How To Create GitHub Actions Using API
Hello Everyone
Welcome to CloudAffaire and this is Debjeet.
You can implement CI/CD pipeline in your GitHub repository using GitHub Actions. In this blog post, we will discuss how to create GitHub actions using API. In a nutshell, GitHub actions is a set of instructions known as workflow that is triggered based on some events or schedule and perform some actions in the form of jobs which can have multiple steps in a shared or dedicated server know as GitHub runner.
GitHub Actions Components:
Workflows: Workflow is a file written in YAML which contains a set of instructions to be executed. Workflow contains all the configurations like when to trigger, where to trigger, what to trigger etc. for your GitHub CI/CD pipeline.

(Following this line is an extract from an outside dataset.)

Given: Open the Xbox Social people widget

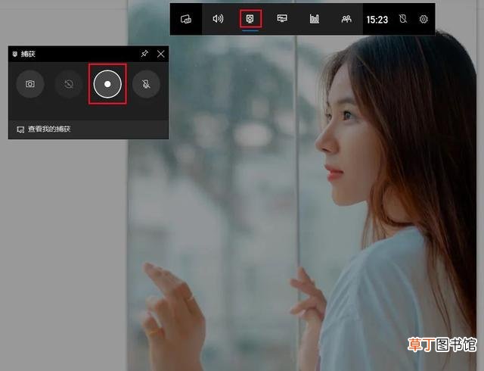Looking at the screenshot, I should (346, 19).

Events: Like any modern application, GitHub is also event driven and generates a event with respect to any change. GitHub generates an event whenever we perform a action on GitHub like pushing a change, creation of branch, pull requests etc. You can use these events to trigger the CI/CD pipeline (GitHub Actions).
Jobs: Jobs are the unit of action that you want to perform in your CI/CD pipeline. You can use a job to build, test or deploy your application. Jobs gets executed in the GitLab runner and you can execute multiple jobs at once or create a dependency chain on jobs like if the build job fails, your test and deploy job will be skipped.

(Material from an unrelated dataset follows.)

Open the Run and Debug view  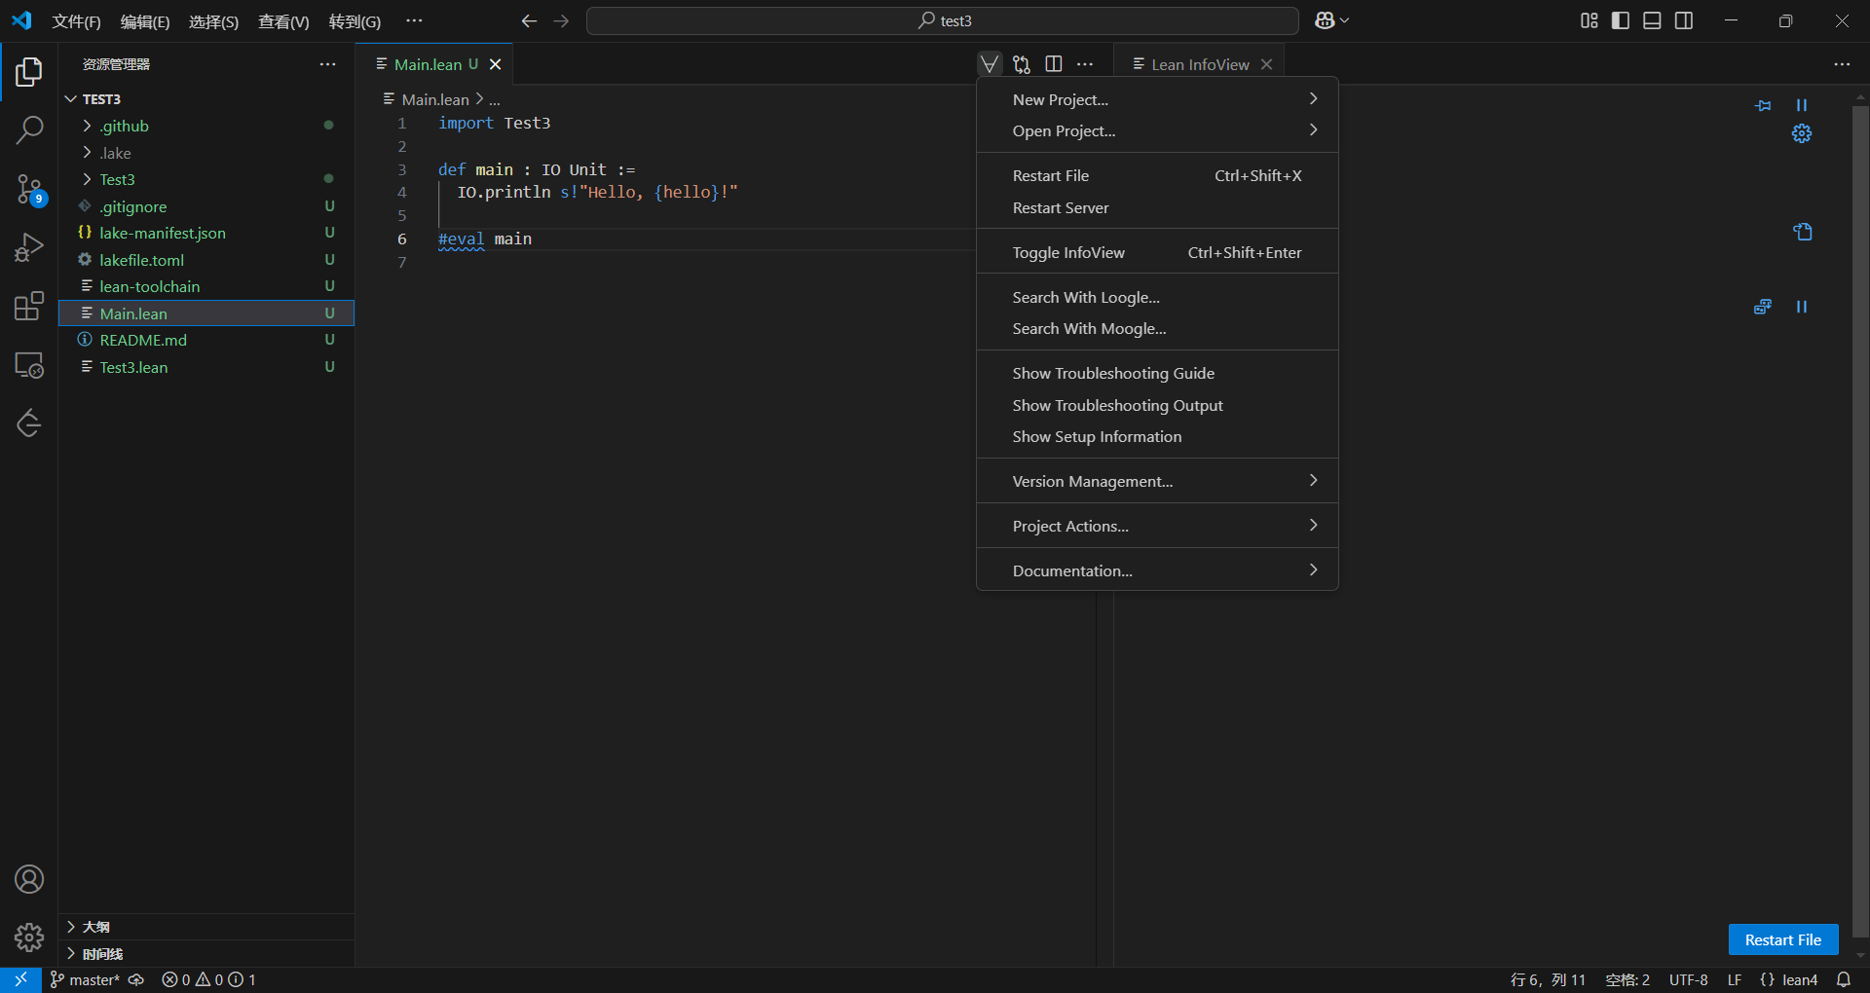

Steps: Steps are individual task or command that you execute in a job. A job contains multiple steps which can be executed sequentially or parallelly. Each step on a job executes in the same runner and you can pass data (artifacts) from one step to another or from one job to another.
Actions: Actions are standalone commands that gets executed in a step. You can create your own actions or use GitHub provided action to execute a command in GitHub runner.
Runners: Runners are servers where your CI/CD pipeline gets executed. GitHub provides their own set of shared runners that you can integrate in your GitHub pipeline or you can build and integrate your own dedicated runner in GitHub.
Next, we are going to create our first GitHub CI/CD pipeline.
How To Create GitHub Actions Using API
Prerequisites:
Step 1: Create a new GitHub repository for this demo.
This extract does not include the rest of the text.